Woods v. State ex rel. Mont. State Hosp., No. DA 14-0054 (Mont. Jan. 13, 2015)

fulltextThe Supreme Court of Montana affirmed a lower court’s grant of summary judgment in favor of a state hospital on a “failure to warn” claim by the estate of a woman who was shot to death by a former mental patient of the hospital. The court held that no actual threat of violence was made to trigger a mental health professional’s statutory duty to warn. A patient with a history of self-harm was involuntarily committed to a state mental hospital after he was found unconscious in his house due to heavy drinking and ingesting pain medication. During a counseling session with a mental health professional of the hospital, the patient admitted to having an alcohol dependency problem. The patient said that when he was intoxicated he would become aggressive towards his then girlfriend. After continued sessions over a two-week period, the mental health professional observed that the patient had realized the seriousness of his alcohol problem and was planning to follow through with outpatient treatment. The patient was released. Four months later, at a bar, he saw his ex-girlfriend with a male companion. The patient followed the two as they left. Outside, the patient assaulted the male companion, and fired multiple gunshots at his ex-girlfriend’s vehicle, killing her. The patient then shot himself.

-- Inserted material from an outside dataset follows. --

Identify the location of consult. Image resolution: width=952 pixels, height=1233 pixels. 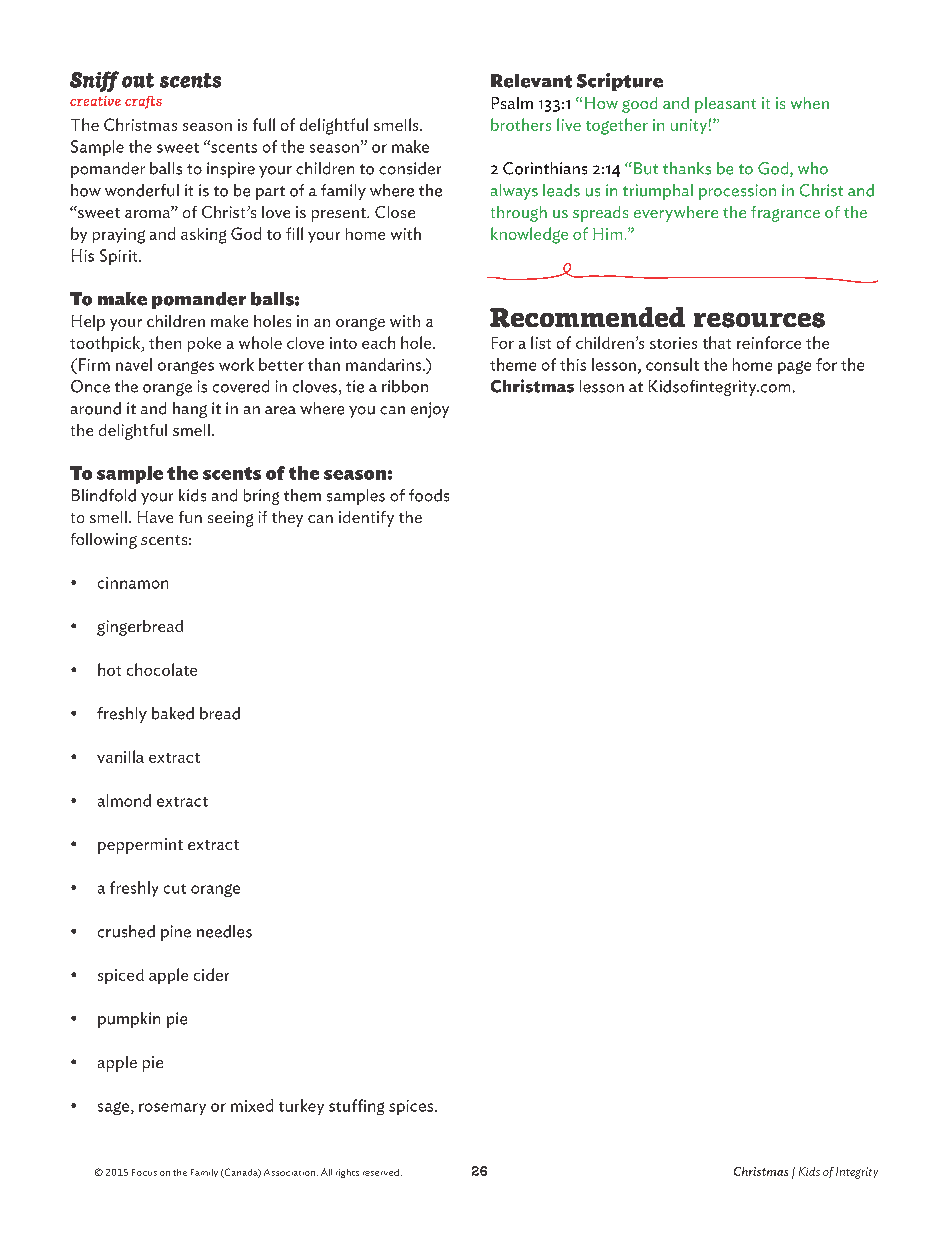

Plaintiff, patient’s ex-girlfriend’s estate, brought suit against the hospital claiming that the hospital failed to warn the patient’s ex-girlfriend of the risk of violent behavior by the patient pursuant to a state statute.

The court affirmed the lower court’s dismissal of the claim, holding that there was no actual threat of physical violence by specific means to trigger the statutory duty to warn. The court explained that the patient must have made a specific expression or gesture against the ex-girlfriend to trigger the duty to warn. The fact that the patient may have presented a potential danger to the ex-girlfriend under certain circumstances, including his continued alcohol abuse and the end of their intimate relationship, was not sufficient, in the court’s opinion, to trigger a mental health professional’s statutory duty to warn.